The FixDT trial was of a similar overall design to WOLLF, as it ran concurrently with and was designed by the same research team. As for WOLLF, for three of the four boundary settings tested, the FixDT study would have stopped at the second interim analysis, when 243 (c.f. 321 in the original study) participants had been recruited into the study and follow-up would have been completed in 27 months (c.f. 42 months for the original study). Therefore, as for WOLLF, there would have been a considerable saving in time and cost, if an adaptive design had been used.

The treatment estimate for FixDT after completing follow-up for the stopped study was −6.2 favouring the control (nail) treatment and the estimate of the treatment effect in the original (fixed design) study was −4.0 (95% CI −9.6 to 1.6). The estimate of the SD of the primary outcome (σ_6m) used in the original sample size calculation, and used to build the group sequential design, for FIXDT was a marked underestimate of the true value (20 vs. 24). This caused the original study to be underpowered and the interim analyses to be at later times than planned. That is, when there were more participants than expected (146 vs. 100) with 6-month outcome data.

WOLLF and FixDT both reported results in the original studies favouring the control treatments; intramedullary nail fixation in FixDT and standard dressing in WOLLF. The boundaries for our designs reflected the wish to stop for futility if there were a lack of emerging evidence to support better outcomes for the comparator test treatments (locking-plate fixation and NPWT, respectively). Locking-plate fixation and NPWT both proved unlikely to be a cost-effective compared with intramedullary nail fixation and a standard dressing respectively in reported health economic analyses. 146,147

In contrast to WOLLF and FixDT, the DRAFFT trial provided treatment effects throughout the study that tended to marginally favour the test locking-plate treatment over wire fixation control treatment. Therefore, it is perhaps not surprising given the asymmetry of the boundaries that the DRAFFT study would not have stopped at the interim analysis for any of the four boundary settings tested in the simulated studies.

The estimate of the SD of the primary outcome for DRAFFT (σ_12m), used in the original sample size calculation and to build the group sequential design, was much smaller than expected (15 vs. 20). This caused the interim analysis to take place much earlier than planned when there were many fewer participants with 12-month outcomes than expected; 26 rather than the expected 100. The stronger than expected correlations also in part contributed to the early interim analysis. As did the extremely rapid recruitment to DRAFFT caused by a surge in recruitment due to the harsh winter weather causing a surge in distal radius fracture as a consequence of falls.

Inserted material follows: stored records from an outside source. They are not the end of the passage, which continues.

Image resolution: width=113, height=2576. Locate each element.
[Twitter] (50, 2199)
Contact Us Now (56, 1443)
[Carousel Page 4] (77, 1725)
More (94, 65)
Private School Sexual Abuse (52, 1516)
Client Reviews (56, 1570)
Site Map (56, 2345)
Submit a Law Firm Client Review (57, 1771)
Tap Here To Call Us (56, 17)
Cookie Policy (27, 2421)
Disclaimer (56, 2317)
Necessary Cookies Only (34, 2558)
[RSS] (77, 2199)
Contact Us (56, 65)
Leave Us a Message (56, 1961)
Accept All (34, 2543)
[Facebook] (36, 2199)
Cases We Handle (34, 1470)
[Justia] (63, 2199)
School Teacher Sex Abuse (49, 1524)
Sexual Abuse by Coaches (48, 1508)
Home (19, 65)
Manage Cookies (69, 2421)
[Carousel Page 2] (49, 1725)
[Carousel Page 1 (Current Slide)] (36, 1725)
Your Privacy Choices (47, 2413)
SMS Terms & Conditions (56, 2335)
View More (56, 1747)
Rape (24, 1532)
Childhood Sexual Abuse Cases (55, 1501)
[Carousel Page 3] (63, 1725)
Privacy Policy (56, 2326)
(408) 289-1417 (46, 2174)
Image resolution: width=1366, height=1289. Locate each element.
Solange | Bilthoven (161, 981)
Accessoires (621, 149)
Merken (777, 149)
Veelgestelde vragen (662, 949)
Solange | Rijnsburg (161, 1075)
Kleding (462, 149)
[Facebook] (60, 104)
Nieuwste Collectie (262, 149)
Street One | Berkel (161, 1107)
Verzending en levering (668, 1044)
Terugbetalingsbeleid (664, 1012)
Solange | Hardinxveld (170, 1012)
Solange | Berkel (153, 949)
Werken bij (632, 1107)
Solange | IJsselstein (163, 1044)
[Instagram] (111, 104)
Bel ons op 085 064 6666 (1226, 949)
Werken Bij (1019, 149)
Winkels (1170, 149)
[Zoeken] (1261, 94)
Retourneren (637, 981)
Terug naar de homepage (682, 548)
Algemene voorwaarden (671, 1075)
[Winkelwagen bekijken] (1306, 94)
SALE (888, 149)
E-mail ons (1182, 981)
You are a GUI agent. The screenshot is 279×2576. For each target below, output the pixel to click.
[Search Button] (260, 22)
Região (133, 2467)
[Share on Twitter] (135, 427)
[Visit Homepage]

However, given the consistent positive treatment effects in favour of the plate intervention it seems unlikely that better estimates of the covariance parameters or change of boundaries (with reason) would have caused the study to stop early for futility.

The FASHIoN study had a quite different recruitment profile from the other trials (see Figure 19) due to the phased approach with an initial feasibility/pilot stage at a small number of sites, followed be more rapid recruitment as sites were opened. This caused there to be relatively little benefit available from early outcomes (6 months) in addition to that provided by the final 12-month outcomes.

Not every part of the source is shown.